Я поехал в штаб пехоты. Там ничего не знали. Побывал в тюрьмах и в местах временного заключения. Там находились одни армяне, но Бедросяна там не было. Он как будто сквозь землю провалился.
Весьма обеспокоенный, я вернулся в офис. Для меня это означало большие осложнения. Там я встретил чертежника Апочяна, тоже армянина. Он был крайне расстроен — боялся за свою семью, за своих друзей и уже не мог держать себя в руках.
Потом он вошел ко мне в кабинет. Он плакал навзрыд. Я попытался успокоить его, но он не мог выговорить ни слова. В конце концов он пересилил себя и сказал, что Бедросяна нашли. Что-либо добавить к этому он был не в силах.
Моя радость длилась недолго. Я пошел с ним и с тремя высокопоставленными чиновниками в то место, где предположительно содержался Бедросян. Мы все были очень озабочены и шли молча. Все это было несправедливо, я, по крайней мере, считал, что все армяне, работавшие у меня, были прекрасными профессионалами и разумными людьми.
Мы снова вернулись в штаб пехоты. По дороге я сказал, что там мы ничего не найдем, потому что мне уже сказали, что ничего не знают. Тогда один из моих армянских спутников, а именно тот, кто вроде бы знал, что Бедросяна нашли, сделал мне знак. Они были не внутри помещения, а снаружи.
Мы обошли все здание. Снаружи его было много луж, а место казалось заброшенным. Мы дошли до старого склада. До нас доносилось жужжание тысяч ос. Там на земле лежали в полном беспорядке тела, изрешеченные пулями; некоторые из них были полураздеты, с ужасными ранами, словно кто-то жестоко пытал их.
Я не стыжусь признаться, что меня вырвало. Я никогда не мог представить себе, что нечто подобное может когда-то произойти. В это невозможно было поверить.
Когда я пришел в себя, мы вернулись в штаб. Меня увели оттуда силой, потому что я потерял контроль над собой и военные стали угрожать мне, хотя и знали, кто я.
Это был второй звонок. После этого меня сняли с должности руководителя железных дорог. Потом ответственный за военное снабжение Исмаил Хакир позвонил мне и предложил возглавить Багдадский проект. Это была больше чем любезность. Это был приказ без права отказаться. Они не желали больше видеть меня в Константинополе, но и не хотели упускать человека с моим опытом.
* * *На этом закончились записки Мохаммед-паши. Я поднял голову и увидел, что Надя смотрит на меня. Я кивнул ей в знак согласия.
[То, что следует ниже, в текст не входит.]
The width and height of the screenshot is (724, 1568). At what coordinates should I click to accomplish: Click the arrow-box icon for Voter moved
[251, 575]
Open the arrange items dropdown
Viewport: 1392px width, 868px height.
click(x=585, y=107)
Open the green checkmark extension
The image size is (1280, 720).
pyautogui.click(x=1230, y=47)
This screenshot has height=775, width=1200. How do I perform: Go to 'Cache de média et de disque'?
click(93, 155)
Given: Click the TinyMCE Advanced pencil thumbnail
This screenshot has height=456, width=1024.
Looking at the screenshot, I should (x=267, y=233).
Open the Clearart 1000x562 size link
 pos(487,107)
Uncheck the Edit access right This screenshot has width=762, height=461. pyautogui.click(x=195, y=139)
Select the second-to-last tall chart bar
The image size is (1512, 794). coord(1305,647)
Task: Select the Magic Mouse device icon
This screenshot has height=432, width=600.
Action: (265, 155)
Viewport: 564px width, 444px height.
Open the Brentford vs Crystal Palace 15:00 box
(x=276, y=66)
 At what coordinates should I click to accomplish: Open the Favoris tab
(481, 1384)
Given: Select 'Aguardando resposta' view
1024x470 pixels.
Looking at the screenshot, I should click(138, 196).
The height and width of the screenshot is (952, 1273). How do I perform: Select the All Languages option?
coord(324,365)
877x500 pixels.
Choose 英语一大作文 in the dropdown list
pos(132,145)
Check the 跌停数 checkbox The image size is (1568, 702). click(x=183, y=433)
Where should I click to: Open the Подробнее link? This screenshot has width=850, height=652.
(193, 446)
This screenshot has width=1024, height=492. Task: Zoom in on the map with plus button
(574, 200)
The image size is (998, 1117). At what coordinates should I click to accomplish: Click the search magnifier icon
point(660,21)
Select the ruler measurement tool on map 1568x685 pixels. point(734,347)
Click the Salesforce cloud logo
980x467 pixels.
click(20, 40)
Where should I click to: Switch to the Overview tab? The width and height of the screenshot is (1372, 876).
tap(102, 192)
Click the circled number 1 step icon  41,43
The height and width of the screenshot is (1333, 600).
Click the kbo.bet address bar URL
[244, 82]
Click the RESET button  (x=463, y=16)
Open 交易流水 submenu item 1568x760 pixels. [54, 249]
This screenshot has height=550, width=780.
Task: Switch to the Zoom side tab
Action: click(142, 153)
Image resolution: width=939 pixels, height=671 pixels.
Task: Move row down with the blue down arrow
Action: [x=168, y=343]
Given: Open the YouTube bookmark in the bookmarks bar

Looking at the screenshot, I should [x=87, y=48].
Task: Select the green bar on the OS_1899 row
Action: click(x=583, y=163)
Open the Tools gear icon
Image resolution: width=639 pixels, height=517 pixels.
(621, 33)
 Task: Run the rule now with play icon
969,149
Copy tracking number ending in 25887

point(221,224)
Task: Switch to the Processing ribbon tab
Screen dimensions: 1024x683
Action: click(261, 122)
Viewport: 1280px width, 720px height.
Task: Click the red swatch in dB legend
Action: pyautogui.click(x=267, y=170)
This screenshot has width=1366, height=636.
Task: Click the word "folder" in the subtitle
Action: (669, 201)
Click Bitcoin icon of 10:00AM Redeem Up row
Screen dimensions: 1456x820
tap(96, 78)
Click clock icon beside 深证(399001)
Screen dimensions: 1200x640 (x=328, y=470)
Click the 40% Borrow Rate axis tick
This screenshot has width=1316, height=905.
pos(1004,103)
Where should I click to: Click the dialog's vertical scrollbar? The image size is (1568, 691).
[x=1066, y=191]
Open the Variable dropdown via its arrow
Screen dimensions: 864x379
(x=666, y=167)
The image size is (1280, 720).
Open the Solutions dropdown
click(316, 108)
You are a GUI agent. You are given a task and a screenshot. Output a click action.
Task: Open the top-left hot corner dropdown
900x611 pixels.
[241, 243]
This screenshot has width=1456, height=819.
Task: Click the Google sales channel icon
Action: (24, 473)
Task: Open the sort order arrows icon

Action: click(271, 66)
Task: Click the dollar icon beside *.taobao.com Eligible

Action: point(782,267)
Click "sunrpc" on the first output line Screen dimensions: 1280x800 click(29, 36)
Мохаммед-паша был порядочным человеком. Как мне объяснила Надя, его мемуары были прерваны его смертью в 1915 году.
Огонь в камине угасал, и дождь прекратился. Я вдруг почувствовал усталость, и мы ушли спать.
Я лежал в комнате для гостей и думал об этом человеке Мухаммед-паше. Нет, не все турки были виновны в геноциде. Так же, как и с нацистами в Германии, это была лишь группа фанатов. Мы не можем винить всю нацию, хотя в свое время многие из них были в той или иной степени пособниками.